Of course, that was then.
Building on offensive concepts first introduced in 1920s Texas high school football—there is absolutely nothing new under the pigskin sun, except bigger, faster players and better, more undetectable performance-enhancing drugs—college teams over the last decade have largely shifted to spread formations and pass-heavy playbooks. The pros—like the almost-perfect, nearly-unstoppable 2007 New England Patriots—have followed suit. The actual flavors that fans see on the field are varied—the Pistol is not exactly the same as the Shotgun Spread—but the basic animating principle is the same: contrary to the old Woody Hayes saw that only three things can happen when you pass, and two of them are bad, it's actually easier to complete a five-yard pass than a five-yard run, because as Bill Walsh preached, offensive players always have the advantage of knowing where they're going when the ball is snapped, particularly in an era where rules changes allow once-chucked pass-catchers to run unmolested through secondaries.
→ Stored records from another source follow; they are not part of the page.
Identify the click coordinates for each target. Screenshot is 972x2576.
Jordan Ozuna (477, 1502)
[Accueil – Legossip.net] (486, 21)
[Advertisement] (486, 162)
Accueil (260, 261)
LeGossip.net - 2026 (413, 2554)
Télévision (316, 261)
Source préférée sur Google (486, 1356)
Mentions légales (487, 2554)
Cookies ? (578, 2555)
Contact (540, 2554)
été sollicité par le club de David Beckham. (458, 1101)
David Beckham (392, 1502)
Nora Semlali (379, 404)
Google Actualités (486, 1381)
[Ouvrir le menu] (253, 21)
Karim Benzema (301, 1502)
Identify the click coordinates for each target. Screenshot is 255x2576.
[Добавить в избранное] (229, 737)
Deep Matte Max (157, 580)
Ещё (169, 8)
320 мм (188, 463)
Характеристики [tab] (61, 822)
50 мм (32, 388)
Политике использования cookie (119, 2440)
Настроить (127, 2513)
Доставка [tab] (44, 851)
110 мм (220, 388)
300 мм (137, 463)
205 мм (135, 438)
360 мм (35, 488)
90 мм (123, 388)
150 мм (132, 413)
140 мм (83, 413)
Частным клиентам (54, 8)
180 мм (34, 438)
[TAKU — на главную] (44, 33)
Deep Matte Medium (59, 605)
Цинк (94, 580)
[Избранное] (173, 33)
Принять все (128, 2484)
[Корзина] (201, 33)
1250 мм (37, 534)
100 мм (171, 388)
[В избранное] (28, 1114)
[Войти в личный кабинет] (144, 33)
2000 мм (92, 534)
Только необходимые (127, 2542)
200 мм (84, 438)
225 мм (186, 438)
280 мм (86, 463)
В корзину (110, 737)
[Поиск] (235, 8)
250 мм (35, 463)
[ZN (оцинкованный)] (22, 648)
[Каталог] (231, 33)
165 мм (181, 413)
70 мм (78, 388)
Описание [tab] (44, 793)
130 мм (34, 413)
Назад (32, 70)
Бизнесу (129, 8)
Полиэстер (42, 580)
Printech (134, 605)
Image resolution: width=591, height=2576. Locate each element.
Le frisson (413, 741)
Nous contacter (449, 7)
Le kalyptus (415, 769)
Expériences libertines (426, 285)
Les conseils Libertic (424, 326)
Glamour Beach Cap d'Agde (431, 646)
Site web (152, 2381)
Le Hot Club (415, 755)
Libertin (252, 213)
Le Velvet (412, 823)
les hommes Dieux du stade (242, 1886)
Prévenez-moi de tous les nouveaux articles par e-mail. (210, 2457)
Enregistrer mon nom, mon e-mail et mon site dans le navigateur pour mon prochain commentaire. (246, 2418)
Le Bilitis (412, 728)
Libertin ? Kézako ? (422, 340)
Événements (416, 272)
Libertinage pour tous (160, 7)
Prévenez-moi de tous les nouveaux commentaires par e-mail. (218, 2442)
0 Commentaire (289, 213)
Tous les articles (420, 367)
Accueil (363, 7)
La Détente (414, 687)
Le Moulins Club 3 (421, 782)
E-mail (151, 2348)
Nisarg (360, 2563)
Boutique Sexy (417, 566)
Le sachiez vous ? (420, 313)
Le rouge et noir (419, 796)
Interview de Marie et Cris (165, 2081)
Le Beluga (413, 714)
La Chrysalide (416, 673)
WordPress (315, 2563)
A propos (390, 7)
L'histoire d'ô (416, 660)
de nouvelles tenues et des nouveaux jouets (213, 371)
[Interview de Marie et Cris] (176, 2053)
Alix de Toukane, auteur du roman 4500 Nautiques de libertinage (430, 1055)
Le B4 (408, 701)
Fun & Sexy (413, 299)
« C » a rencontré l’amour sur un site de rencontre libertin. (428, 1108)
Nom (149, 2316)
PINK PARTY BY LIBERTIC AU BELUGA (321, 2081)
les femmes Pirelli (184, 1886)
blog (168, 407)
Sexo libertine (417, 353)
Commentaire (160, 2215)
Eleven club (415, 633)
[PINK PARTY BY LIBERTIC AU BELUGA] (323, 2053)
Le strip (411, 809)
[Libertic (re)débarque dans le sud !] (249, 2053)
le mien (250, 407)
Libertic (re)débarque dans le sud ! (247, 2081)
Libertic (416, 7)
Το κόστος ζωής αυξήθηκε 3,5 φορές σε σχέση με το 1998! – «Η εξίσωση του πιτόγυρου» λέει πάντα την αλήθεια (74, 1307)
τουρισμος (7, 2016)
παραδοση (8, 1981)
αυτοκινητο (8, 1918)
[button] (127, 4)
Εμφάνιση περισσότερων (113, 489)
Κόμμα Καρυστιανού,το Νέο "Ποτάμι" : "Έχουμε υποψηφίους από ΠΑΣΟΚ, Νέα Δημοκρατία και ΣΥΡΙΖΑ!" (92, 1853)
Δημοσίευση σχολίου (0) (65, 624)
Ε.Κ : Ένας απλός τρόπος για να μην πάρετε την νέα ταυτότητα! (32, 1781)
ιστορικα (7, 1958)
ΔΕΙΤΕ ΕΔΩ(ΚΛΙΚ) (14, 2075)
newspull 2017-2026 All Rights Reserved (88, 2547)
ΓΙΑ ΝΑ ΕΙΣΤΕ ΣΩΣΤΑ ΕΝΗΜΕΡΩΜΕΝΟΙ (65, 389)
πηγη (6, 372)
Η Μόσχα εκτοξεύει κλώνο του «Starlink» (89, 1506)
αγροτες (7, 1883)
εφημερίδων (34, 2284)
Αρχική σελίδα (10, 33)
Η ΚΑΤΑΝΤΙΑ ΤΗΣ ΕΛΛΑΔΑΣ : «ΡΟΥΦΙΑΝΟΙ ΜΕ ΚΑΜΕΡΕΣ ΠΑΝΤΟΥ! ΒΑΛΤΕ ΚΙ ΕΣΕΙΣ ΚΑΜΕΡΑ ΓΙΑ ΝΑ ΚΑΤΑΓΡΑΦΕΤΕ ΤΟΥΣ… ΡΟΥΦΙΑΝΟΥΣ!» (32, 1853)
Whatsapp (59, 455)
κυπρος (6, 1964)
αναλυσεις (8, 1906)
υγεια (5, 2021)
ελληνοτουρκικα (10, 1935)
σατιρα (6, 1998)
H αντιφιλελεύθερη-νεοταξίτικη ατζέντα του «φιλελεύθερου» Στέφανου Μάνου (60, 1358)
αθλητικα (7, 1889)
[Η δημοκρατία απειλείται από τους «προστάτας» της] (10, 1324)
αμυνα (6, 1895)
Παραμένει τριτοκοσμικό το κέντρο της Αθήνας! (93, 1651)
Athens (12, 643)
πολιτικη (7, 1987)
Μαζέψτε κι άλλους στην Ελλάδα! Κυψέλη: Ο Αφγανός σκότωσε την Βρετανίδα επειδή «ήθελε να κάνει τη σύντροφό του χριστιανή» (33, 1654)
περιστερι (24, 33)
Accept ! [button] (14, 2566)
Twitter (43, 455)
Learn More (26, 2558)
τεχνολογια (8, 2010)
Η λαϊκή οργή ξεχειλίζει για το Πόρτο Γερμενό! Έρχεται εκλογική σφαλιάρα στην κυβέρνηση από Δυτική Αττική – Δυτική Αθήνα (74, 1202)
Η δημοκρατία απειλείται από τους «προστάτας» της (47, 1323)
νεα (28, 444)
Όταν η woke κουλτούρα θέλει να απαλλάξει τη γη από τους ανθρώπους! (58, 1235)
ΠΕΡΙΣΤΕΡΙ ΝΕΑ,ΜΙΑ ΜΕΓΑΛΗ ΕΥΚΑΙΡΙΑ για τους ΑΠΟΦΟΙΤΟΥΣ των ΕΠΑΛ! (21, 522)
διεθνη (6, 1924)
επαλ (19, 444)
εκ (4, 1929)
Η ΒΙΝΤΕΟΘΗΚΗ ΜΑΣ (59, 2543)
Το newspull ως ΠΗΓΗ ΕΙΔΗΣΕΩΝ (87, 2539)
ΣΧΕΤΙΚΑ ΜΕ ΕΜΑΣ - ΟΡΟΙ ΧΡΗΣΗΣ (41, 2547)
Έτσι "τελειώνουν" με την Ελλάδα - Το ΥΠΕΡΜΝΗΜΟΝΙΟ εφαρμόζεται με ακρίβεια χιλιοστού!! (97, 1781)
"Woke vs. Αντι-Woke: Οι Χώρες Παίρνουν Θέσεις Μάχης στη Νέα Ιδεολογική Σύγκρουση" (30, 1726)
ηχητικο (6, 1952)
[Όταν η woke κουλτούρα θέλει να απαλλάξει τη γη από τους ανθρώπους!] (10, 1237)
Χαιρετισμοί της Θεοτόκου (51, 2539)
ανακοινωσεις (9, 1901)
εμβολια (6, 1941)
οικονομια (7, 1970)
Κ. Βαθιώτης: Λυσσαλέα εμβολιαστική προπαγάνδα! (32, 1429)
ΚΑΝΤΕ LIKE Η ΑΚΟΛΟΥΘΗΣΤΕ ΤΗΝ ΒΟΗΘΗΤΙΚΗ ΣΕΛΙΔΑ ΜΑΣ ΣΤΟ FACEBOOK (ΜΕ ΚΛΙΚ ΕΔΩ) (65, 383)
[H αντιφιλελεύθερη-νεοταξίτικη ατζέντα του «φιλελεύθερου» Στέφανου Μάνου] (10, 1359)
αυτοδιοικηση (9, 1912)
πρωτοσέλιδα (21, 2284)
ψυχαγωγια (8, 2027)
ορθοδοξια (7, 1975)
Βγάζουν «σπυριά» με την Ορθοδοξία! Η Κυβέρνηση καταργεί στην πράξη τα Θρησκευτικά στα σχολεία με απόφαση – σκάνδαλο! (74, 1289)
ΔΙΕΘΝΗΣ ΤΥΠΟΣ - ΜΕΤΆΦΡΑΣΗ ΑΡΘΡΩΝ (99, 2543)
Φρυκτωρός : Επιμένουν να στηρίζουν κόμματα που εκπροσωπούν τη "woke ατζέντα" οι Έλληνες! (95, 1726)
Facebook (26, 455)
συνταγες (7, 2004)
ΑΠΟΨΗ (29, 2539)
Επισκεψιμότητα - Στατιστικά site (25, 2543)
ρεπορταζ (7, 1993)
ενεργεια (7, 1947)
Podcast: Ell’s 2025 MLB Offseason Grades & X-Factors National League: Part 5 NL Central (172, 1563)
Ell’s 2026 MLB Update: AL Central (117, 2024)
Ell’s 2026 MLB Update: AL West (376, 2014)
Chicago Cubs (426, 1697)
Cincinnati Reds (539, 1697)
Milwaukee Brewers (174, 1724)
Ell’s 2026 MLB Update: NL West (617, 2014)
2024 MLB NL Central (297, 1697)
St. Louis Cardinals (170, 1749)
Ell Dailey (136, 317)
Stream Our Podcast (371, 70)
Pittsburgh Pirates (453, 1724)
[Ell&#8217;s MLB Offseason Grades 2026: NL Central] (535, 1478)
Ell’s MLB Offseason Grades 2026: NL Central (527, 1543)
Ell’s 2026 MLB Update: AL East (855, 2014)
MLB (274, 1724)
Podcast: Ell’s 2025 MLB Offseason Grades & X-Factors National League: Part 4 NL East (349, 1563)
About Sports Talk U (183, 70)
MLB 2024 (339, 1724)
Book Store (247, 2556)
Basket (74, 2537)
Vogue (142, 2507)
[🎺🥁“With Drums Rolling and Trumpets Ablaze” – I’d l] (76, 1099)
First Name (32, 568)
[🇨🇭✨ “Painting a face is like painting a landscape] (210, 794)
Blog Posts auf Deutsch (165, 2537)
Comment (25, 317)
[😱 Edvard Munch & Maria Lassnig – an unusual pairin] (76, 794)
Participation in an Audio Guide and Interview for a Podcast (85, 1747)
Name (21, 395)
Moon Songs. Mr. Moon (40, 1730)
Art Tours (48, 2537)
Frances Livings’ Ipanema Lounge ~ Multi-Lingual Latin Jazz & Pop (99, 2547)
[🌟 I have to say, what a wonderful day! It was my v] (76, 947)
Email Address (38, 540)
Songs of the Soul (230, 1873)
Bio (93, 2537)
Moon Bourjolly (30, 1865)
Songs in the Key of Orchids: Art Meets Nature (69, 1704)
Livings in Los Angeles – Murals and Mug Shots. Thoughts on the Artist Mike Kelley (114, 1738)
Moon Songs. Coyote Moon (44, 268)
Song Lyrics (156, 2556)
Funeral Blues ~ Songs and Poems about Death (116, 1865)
Here's the thing: I'm actually surprised the QB-centered pro passing explosion hasn't happened sooner. Maybe that speaks to the inherent conservativeness of pro football coaching, the pressing desire to first and foremost do nothing that would stand out as abnormal and get yourself fired (or worse, ridiculed by people like me, people who can hardly tell a curl route from a drag). After all, there's one football arena where pass-happy attacks have been commonplace from the beginning, where play-callers only want to win and don't care about it looks.
I'm speaking, of course, about Madden NFL—where it's also always the Year of the Quarterback, no matter who appears on the game's cover.
Hampton, are you happy with the NFL's new aerial world order? Or does the disappointed heart of a football traditionalist beat slowly and sadly below your hipster headwear?